Description of the task: Your task is to give the entries back exactly, leaving nothing out.

======== Exercise data

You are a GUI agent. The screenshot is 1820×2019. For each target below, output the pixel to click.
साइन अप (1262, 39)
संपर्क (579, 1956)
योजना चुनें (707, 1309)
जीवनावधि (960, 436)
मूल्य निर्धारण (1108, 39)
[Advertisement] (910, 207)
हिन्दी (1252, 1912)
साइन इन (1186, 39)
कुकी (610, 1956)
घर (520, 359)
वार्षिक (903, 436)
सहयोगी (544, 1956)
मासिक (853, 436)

================

Answer to this exercise:
You are a GUI agent. The screenshot is 1820×2019. For each target below, output the pixel to click.
साइन अप (1262, 39)
संपर्क (579, 1956)
योजना चुनें (707, 1309)
जीवनावधि (960, 436)
मूल्य निर्धारण (1108, 39)
[Advertisement] (910, 207)
हिन्दी (1252, 1912)
साइन इन (1186, 39)
कुकी (610, 1956)
घर (520, 359)
वार्षिक (903, 436)
सहयोगी (544, 1956)
मासिक (853, 436)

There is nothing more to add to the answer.